The Tile class also has a flag method. This allows the player to flag tile they believe have a mine so they do not accidentally click on them, and to keep track of their progress in isolating mines. This method, when called, simply sets the tiles currentState to flagged if it was hidden, or hidden if it was flagged (to allow flags to be removed).
Tile.prototype.flag = function()
{
if(this.currentState=='hidden') { this.currentState = 'flagged'; }
else if(this.currentState=='flagged') { this.currentState = 'hidden'; }
};The click handler for tiles firstly checks if the tiles currentState is hidden - if it is not, we don't want to handle click events for this tile so we return our of the method immediately:
Tile.prototype.click = function()
{
if(this.currentState!='hidden') { return; }If, however, the tile hasMine value is true, the player has lost the game, and we call the gameOver method to handle this.

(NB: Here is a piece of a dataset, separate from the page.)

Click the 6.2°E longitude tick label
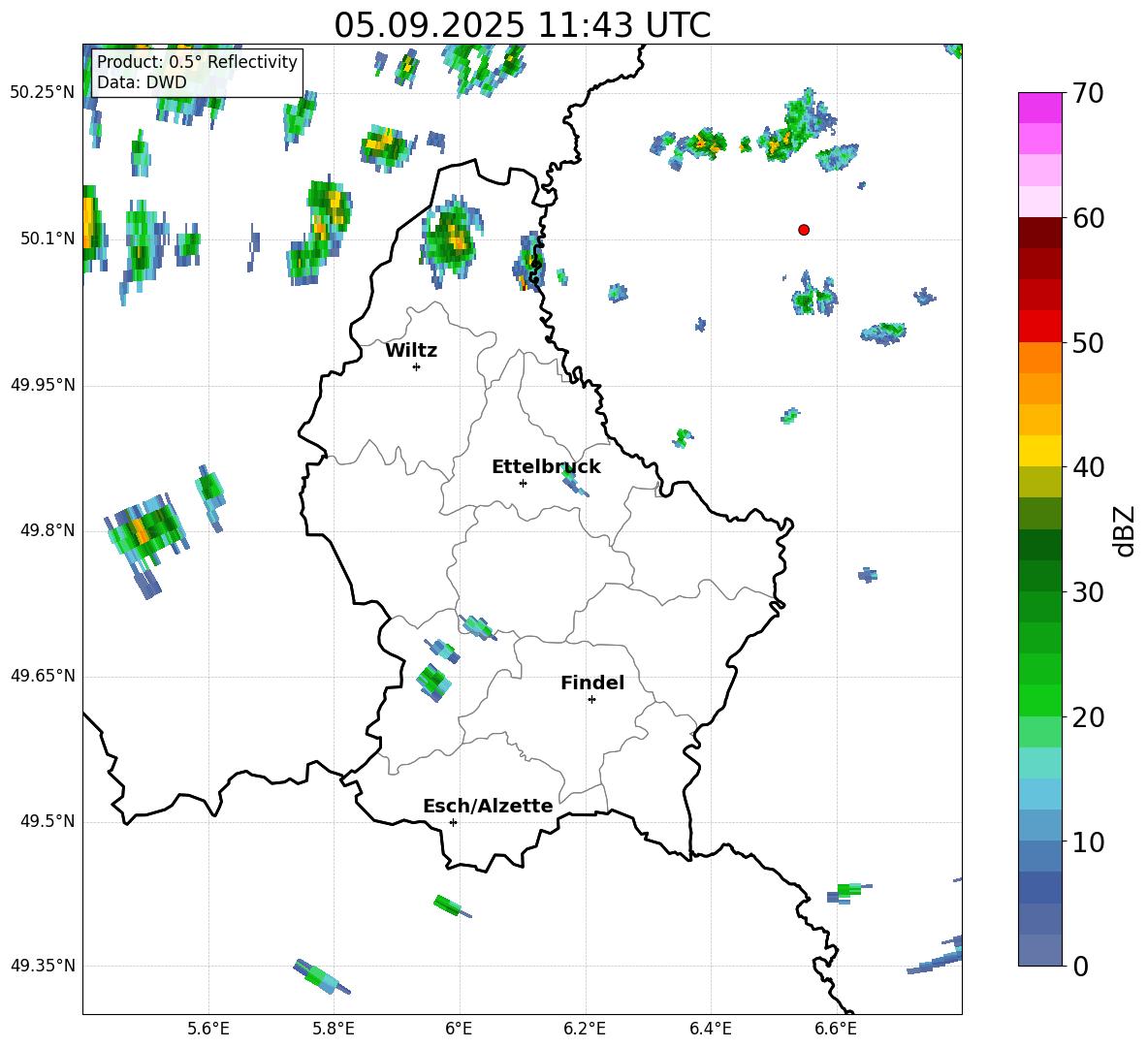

if(this.hasMine) { gameOver(); }If there is no mine but the danger level is not 0, we make the tile visible:
else if(this.danger>0) { this.currentState = 'visible'; }Otherwise, when the danger is 0, we'll both show the tile and reveal its neighbours:
else
{
this.currentState = 'visible';
this.revealNeighbours();
}As we may have completed the game by revealing this tile, we'll call the checkState function to see if all safe tiles are cleared, and close the method.
checkState();
};Revealing neighbours
If a tiles danger is 0, when it is revealed we also reveal all neighbours that are currently hidden, as we know they cannot possibly be mines. We do so with the revealNeighbours methods, which begins in the same way as the calcDanger method, by creating a shorthand reference to the current difficulty (cDiff), and then iterating over all neighbouring tiles:
Tile.prototype.revealNeighbours = function()
{
var cDiff = difficulties[gameState.difficulty];
for(var py = this.y - 1; py <= this.y + 1; py++)
{
for(var px = this.x - 1; px <= this.x + 1; px++)

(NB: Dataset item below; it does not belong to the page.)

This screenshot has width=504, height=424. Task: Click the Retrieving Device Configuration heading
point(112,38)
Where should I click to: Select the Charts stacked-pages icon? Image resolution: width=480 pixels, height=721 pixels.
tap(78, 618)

{As with the calcDanger method we also skip any tiles that fall outside of grid bounds, and do not need to process the tile for which this method is called.
if(px==this.x && py==this.y) { continue; }
if(px < 0 || py < 0 ||
px >= cDiff.width ||
py >= cDiff.height)
{
continue;
}To make the code simpler to read, we now calculate the index in the grid array of the current neighbouring tile we're looking at:
var idx = ((py * cDiff.width) + px);...and check this neighbours currentState is hidden. If so, we set the currentState to visible, and if it also has a danger level of 0 we also reveal its neighbours:
if(grid[idx].currentState=='hidden')
{
grid[idx].currentState = 'visible';
if(grid[idx].danger==0)
{
grid[idx].revealNeighbours();
}
}
}
}
};We also closed the nested loops and ended this method, as we're done with the Tile object.

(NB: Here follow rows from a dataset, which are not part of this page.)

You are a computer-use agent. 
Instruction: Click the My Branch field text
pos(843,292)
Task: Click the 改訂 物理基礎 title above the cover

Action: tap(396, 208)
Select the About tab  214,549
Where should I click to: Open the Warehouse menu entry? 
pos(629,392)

Game state and Starting a new level
Our checkState method, which is called every time a hidden tile is revealed, begins by checking every tile in the grid array. If a tile is found which does not have a mine (hasMine equals false) and does not have the currentState visible, we leave the function immediately:
function checkState()
{
for(var i in grid)
{
if(grid[i].hasMine==false && grid[i].currentState!='visible')
{
return;
}
}If the check is passed, the game has been won. We set the gameState.timeTaken to the current gameTime, and create a reference to the current difficulty level called cDiff.
gameState.timeTaken = gameTime;
var cDiff = difficulties[gameState.difficulty];If there isn't currently a bestTime for the difficulty level, or the time the player has taken is better than the bestTime, update the bestTime accordingly and set the gameState.newBest flag to true.
if(cDiff.bestTime==0 ||
gameTime < cDiff.bestTime)
{
gameState.newBest = true;
cDiff.bestTime = gameTime;
}The current screen is changed to the won screen, and the method is complete:
gameState.screen = 'won';
}Game Over
If the gameOver method is called in our game, we're just going to change to the lost screen:
function gameOver()
{
gameState.screen = 'lost';
}Starting a new level
When a new level is started with the startLevel method, it is passed the difficulty level which will be played (diff), and begins by resetting the gameState newBest and timeTaken properties, changing the screen to playing, and the difficulty to the provided diff. We also set the gameTime and lastFrameTime to 0 and empty the grid array.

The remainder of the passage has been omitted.